▶ [Passage choisi]:
Hagwilget est située en dehors du territoire traditionnel wet’suwet’en, reconnu par une décision de la Cour suprême en 1997, au nord, et se trouve plutôt en territoire gitxsan, aussi reconnu en 1997. Cynthia Joseph a tenu à faire l’entrevue avec un chef héréditaire gitxsan, Simogyet Spookw, aussi appelé Norman Stephens. Les deux faisaient partie du groupe de 14 manifestants arrêtés lundi par la GRC alors qu’ils bloquaient une voie ferrée à New Hazelton, à côté de Hagwilget. « Les conseils de bande ne sont pas cités par la décision de 1997 », insiste le chef Spookw. Les Gitxsan n’ont pas eu à négocier avec Coastal GasLink parce que le gazoduc ne passe pas chez eux. Hagwilget ne fait pas partie des territoires soumis à un examen environnemental pour le gazoduc, mais Mme Wilson affirme que sa prédécesseure a refusé deux propositions d’ententes de Coastal GasLink. « Ces ententes sont l’équivalent de pots-de-vin », dit-elle. La firme TC Energy, qui construit le gazoduc, nie avoir proposé des ententes à Hagwilget, indique sa porte-parole, Terry Cunha.

▶ [Données enregistrées]:

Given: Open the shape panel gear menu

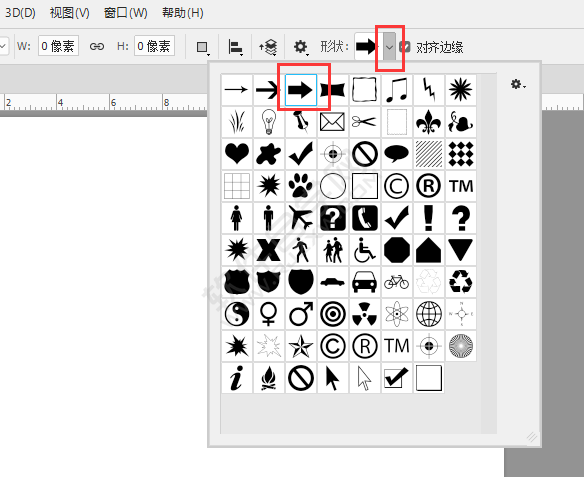Looking at the screenshot, I should click(518, 85).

▶ [Consignes]:
Répondez d'après le passage choisi :
(a) Combien de manifestants la GRC a-t-elle arrêtés lundi ?
(b) Sous quel autre nom le chef Simogyet Spookw est-il connu ?
(c) Qui est la porte-parole de TC Energy ?

▶ [Réponse écrite]:
(a) 14 manifestants.
(b) Norman Stephens.
(c) Terry Cunha.